§ **Aim of the task**
Copy out all of the material below, putting "Display size" wherever "Screen dimensions" appears and changing nothing else.

▼

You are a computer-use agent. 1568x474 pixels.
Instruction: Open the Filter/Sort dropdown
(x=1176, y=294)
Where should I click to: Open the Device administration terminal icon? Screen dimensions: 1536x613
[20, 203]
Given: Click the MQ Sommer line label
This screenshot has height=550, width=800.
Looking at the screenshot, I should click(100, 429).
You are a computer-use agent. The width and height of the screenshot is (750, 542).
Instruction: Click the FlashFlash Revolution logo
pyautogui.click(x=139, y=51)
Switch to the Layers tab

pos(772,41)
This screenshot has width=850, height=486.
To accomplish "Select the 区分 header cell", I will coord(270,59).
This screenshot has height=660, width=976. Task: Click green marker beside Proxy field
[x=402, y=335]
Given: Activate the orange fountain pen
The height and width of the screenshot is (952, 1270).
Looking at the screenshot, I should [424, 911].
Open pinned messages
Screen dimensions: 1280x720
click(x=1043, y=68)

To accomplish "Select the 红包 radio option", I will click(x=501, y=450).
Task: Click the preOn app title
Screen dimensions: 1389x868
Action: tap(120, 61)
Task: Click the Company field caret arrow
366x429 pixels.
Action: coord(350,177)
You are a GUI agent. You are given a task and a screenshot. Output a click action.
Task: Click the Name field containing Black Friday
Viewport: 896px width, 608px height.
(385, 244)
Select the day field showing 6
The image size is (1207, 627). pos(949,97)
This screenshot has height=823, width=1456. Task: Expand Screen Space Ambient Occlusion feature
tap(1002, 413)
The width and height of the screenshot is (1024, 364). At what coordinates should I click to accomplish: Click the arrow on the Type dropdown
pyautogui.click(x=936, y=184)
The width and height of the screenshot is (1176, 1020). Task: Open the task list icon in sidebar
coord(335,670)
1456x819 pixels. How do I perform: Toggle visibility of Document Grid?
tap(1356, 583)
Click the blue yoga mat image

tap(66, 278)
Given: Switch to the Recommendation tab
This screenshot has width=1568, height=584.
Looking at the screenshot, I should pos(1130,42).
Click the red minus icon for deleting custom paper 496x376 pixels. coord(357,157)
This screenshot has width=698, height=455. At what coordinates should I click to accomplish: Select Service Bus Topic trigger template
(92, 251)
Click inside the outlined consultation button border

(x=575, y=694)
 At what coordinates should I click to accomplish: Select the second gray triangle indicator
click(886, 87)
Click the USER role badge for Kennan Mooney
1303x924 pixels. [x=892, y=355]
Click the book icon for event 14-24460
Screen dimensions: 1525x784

▲

§ **Expected output**
You are a computer-use agent. 1568x474 pixels.
Instruction: Open the Filter/Sort dropdown
(x=1176, y=294)
Where should I click to: Open the Device administration terminal icon? Display size: 1536x613
[20, 203]
Given: Click the MQ Sommer line label
This screenshot has height=550, width=800.
Looking at the screenshot, I should click(100, 429).
You are a computer-use agent. The width and height of the screenshot is (750, 542).
Instruction: Click the FlashFlash Revolution logo
pyautogui.click(x=139, y=51)
Switch to the Layers tab

pos(772,41)
This screenshot has width=850, height=486.
To accomplish "Select the 区分 header cell", I will coord(270,59).
This screenshot has height=660, width=976. Task: Click green marker beside Proxy field
[x=402, y=335]
Given: Activate the orange fountain pen
The height and width of the screenshot is (952, 1270).
Looking at the screenshot, I should [424, 911].
Open pinned messages
Display size: 1280x720
click(x=1043, y=68)

To accomplish "Select the 红包 radio option", I will click(x=501, y=450).
Task: Click the preOn app title
Display size: 1389x868
Action: tap(120, 61)
Task: Click the Company field caret arrow
366x429 pixels.
Action: coord(350,177)
You are a GUI agent. You are given a task and a screenshot. Output a click action.
Task: Click the Name field containing Black Friday
Viewport: 896px width, 608px height.
(385, 244)
Select the day field showing 6
The image size is (1207, 627). pos(949,97)
This screenshot has height=823, width=1456. Task: Expand Screen Space Ambient Occlusion feature
tap(1002, 413)
The width and height of the screenshot is (1024, 364). At what coordinates should I click to accomplish: Click the arrow on the Type dropdown
pyautogui.click(x=936, y=184)
The width and height of the screenshot is (1176, 1020). Task: Open the task list icon in sidebar
coord(335,670)
1456x819 pixels. How do I perform: Toggle visibility of Document Grid?
tap(1356, 583)
Click the blue yoga mat image

tap(66, 278)
Given: Switch to the Recommendation tab
This screenshot has width=1568, height=584.
Looking at the screenshot, I should pos(1130,42).
Click the red minus icon for deleting custom paper 496x376 pixels. coord(357,157)
This screenshot has width=698, height=455. At what coordinates should I click to accomplish: Select Service Bus Topic trigger template
(92, 251)
Click inside the outlined consultation button border

(x=575, y=694)
 At what coordinates should I click to accomplish: Select the second gray triangle indicator
click(886, 87)
Click the USER role badge for Kennan Mooney
1303x924 pixels. [x=892, y=355]
Click the book icon for event 14-24460
Display size: 1525x784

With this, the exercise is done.